If you are heading down to do a lap of Tasmania before or after your annual MotoGP pilgrimage, watch out for the unmarked Tassie Tigers!
We don’t mean the extinct thylacine, known affectionately as Tasmanian Tigers.
We are talking about the Triumph Tigers that Tasmanian Police seem to have approved as covert motorcycles.
Unmarked cop bikes
Unmarked police bikes are civilian versions which have discrete emergency lights, sirens and cameras fitted, but no police identification stickers, numbers or paintwork.
While we are not exactly sure what models the Tassie cops are using, when we asked Police Minister Mark Shelton for specifics a spokesperson said they wouldn’t be “releasing further details for operational reasons”.
However, they did include this photo of a Triumph Tiger XRx adventure bike, so it appears they will be able to patrol on dirt roads as well.
Here is the ministerial press release:
This contemporary patrol method allows the unmarked motorcycle to penetrate traffic by lane filtering and is primarily used to detect offences like speeding, mobile phone usage, inattention, traffic light offences and blocking intersections,” a ministerial statement says.
The initial trial in Hobart detected more than 1000 offences in the first three months with the majority being high risk offences and 1-in-4 being a mobile phone offence.
The unmarked motorcycles are fitted with full lights and sirens and three different models of motorcycle will be used.
Motorcycle officers report that there has been a noticeable change in driver behaviour and the introduction of helmet-mounted recording cameras has led to only one person challenging an infringement.
The program has also received strong public support with many motorists supportive of mobile phone enforcement and other offences that contribute to traffic congestion.
Is it sneaky?
Using unmarked motorcycles or cars to patrol for traffic offences is similar to the use of covert speed cameras.
The Minister’s assertion that the public approves of such covert traffic policing may be askew, says the Australian Motorcycle Council.
“The perception of unmarked vehicles has changed as result of other aspects of an increasing surveillance culture by governments,” the AMC says.
“Marked police vehicles in all states are a visible presence which positively influences road behaviour, often to improve rider safety.
“Unmarked police vehicles such as used by detective agencies are understandable, but unmarked vehicles for road law enforcement appear more punitive as they have no perceived positive role in encouraging good roadcraft.
“A great opportunity exists if well-trained police riders were tasked with giving words of advice to riders displaying poor skills.

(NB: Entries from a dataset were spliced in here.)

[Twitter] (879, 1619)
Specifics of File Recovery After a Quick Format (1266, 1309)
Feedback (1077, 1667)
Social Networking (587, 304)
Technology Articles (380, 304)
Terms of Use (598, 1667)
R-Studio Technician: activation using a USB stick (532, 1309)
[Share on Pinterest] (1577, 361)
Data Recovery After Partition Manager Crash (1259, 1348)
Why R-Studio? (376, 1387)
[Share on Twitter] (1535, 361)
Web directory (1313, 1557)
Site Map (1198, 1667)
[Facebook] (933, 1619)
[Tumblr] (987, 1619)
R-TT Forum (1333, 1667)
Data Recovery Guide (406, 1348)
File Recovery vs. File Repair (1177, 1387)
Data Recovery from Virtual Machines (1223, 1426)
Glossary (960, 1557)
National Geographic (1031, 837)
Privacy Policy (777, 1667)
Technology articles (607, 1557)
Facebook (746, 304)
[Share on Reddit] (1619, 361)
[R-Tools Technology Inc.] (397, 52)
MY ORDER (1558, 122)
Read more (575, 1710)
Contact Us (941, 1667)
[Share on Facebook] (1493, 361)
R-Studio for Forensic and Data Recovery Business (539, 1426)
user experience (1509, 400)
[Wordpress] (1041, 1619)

A good rider is a good risk manager.”
Tasmania is not the only state using covert police motorcycles.
Police in most states and territories use a variety of unidentified road and off-road motorcycles, mainly BMWs and even a Suzuki Hayabusa in Queensland!

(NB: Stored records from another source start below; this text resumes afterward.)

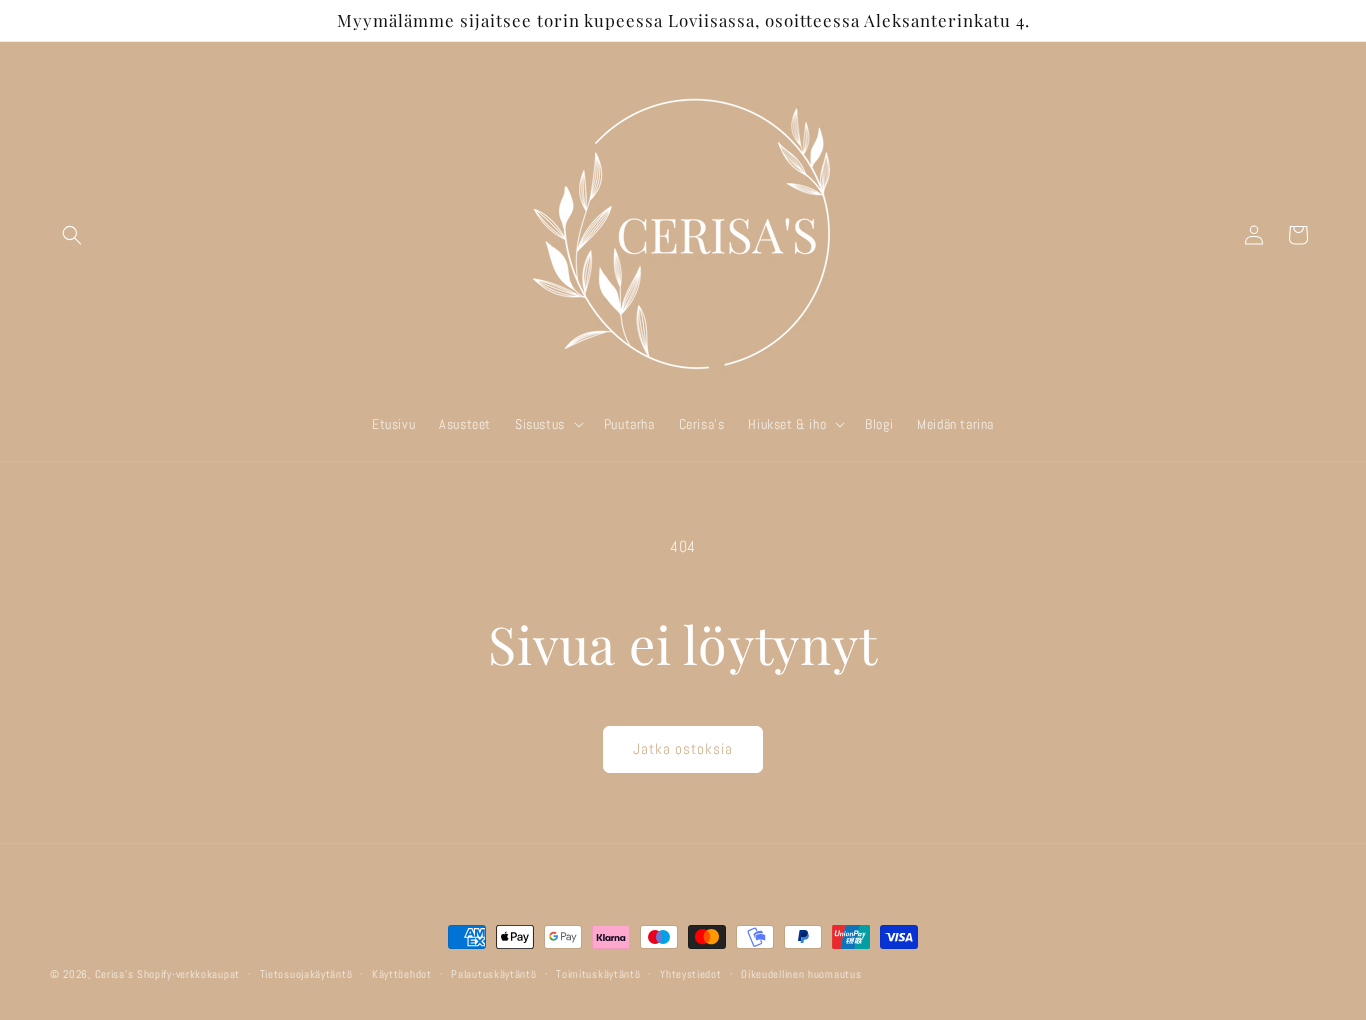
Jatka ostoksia (683, 748)
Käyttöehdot (402, 973)
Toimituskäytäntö (598, 973)
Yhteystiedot (690, 973)
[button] (72, 235)
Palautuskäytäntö (493, 973)
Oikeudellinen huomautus (801, 973)
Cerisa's (114, 974)
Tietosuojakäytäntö (306, 973)
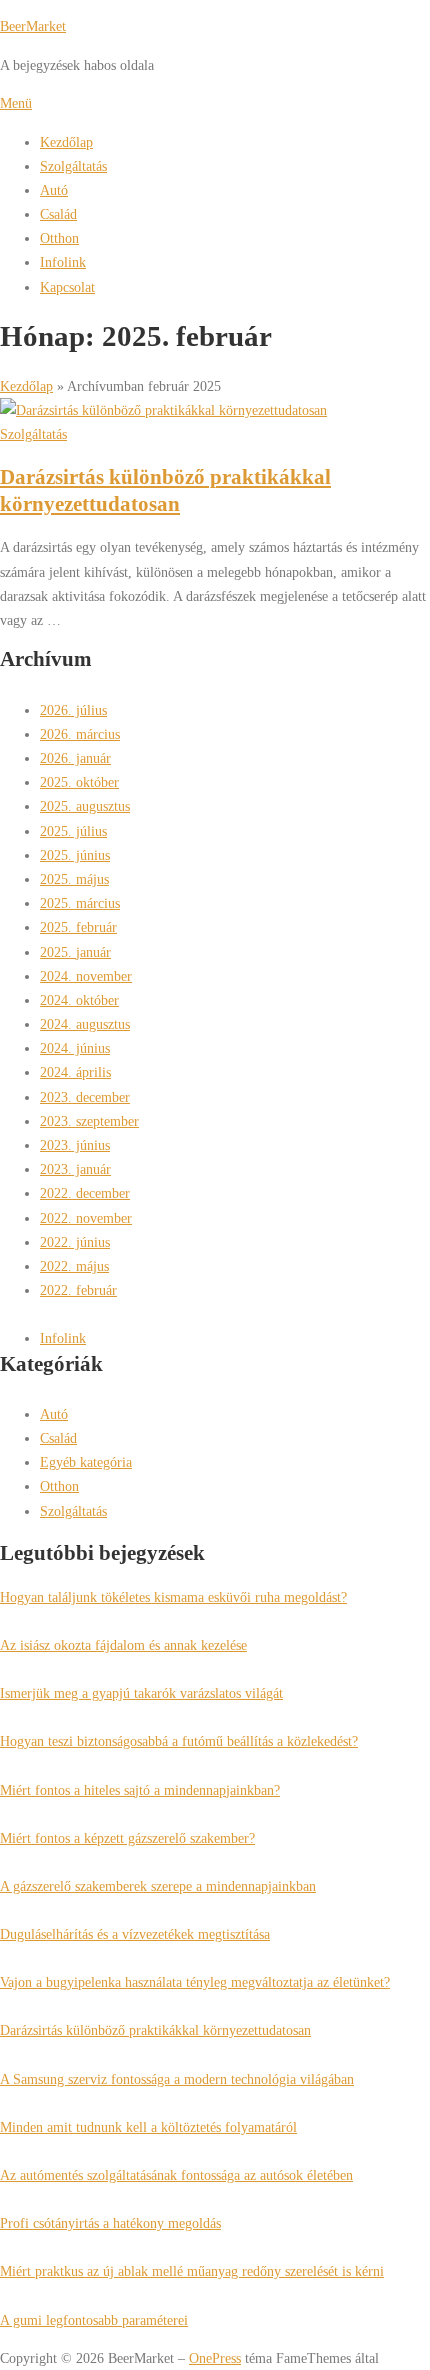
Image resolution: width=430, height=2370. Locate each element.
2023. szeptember (89, 1121)
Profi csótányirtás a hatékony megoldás (110, 2223)
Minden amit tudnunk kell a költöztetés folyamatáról (148, 2127)
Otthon (59, 238)
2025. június (75, 855)
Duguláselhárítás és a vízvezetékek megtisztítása (135, 1934)
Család (58, 214)
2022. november (86, 1218)
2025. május (74, 879)
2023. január (75, 1169)
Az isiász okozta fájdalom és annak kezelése (123, 1645)
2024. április (75, 1072)
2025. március (80, 903)
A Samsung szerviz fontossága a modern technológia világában (177, 2079)
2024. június (75, 1048)
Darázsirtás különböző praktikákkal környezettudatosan (155, 2030)
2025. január (75, 952)
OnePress (215, 2358)
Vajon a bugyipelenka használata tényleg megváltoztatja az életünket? (195, 1982)
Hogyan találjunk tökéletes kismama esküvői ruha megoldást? (173, 1597)
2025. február (78, 927)
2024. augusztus (85, 1024)
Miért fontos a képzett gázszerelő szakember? (127, 1838)
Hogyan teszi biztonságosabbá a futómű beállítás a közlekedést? (179, 1741)
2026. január (75, 758)
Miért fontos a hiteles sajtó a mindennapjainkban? (140, 1790)
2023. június (75, 1145)
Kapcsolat (67, 287)
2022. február (78, 1290)
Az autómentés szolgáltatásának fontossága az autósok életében (176, 2175)
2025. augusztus (85, 806)
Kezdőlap (66, 142)
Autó (54, 190)
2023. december (85, 1097)
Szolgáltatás (73, 166)
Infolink (63, 262)
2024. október (79, 1000)
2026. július (73, 710)
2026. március (80, 734)
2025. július (73, 831)
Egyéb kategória (86, 1462)
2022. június (75, 1242)
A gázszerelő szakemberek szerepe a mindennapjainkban (158, 1886)
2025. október (79, 782)
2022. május (74, 1266)
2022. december (85, 1193)
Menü (16, 103)
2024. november (86, 976)
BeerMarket (33, 26)
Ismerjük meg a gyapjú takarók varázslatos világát (141, 1693)
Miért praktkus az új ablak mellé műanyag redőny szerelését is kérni (192, 2271)
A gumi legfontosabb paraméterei (94, 2320)
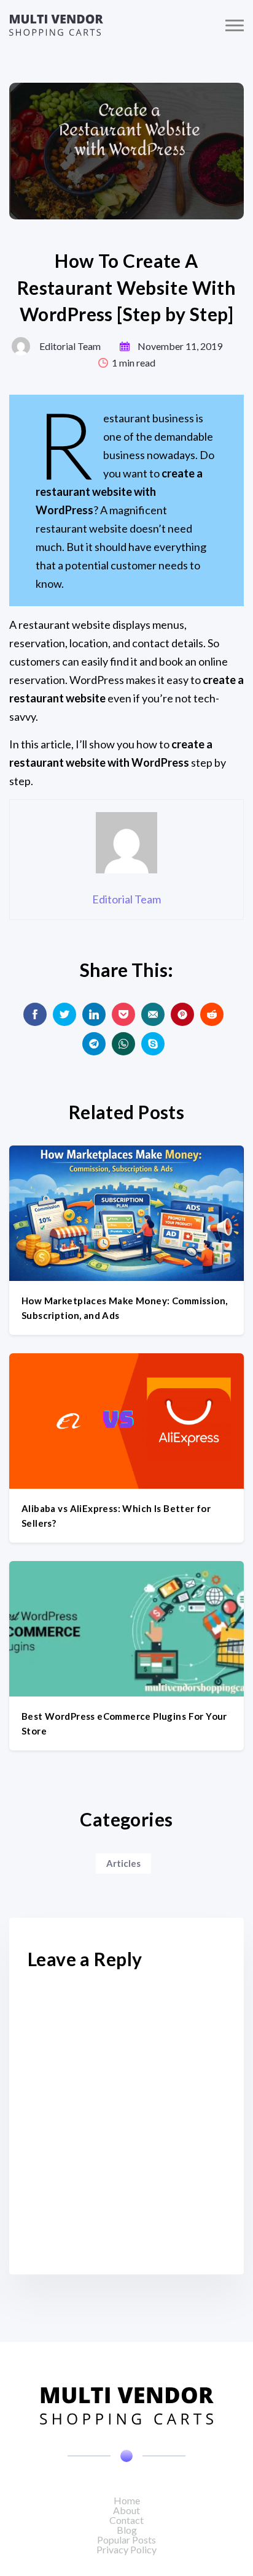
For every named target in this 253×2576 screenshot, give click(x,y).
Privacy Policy (126, 2549)
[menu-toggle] (234, 25)
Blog (127, 2530)
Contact (126, 2520)
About (126, 2510)
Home (127, 2500)
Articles (123, 1863)
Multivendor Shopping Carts (56, 25)
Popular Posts (126, 2539)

Queensland Police Sergeant Dave Nelson says he can scan a motorist’s speed up to 1km away on his “plain-clothes” motorcycle.

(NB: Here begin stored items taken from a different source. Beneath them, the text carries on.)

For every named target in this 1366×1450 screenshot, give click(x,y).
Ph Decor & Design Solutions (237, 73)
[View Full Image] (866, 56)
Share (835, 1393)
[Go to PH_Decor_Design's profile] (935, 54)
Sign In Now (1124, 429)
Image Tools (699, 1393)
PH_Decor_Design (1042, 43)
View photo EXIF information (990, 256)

“So I can see you before you see me and by the time you realise that I’m not just a normal motorcycle, but a police motorcyclist, it’s too late,” he says.
The QPS stays they use unmarked motorcycles as “both an operational resource and to engage with motorcycle riders to discuss and promote road safety”.
Queensland has a fleet of six unmarked motorcycles and “intends to expand its fleet with a view of targeting road users doing the wrong thing and promoting road safety”.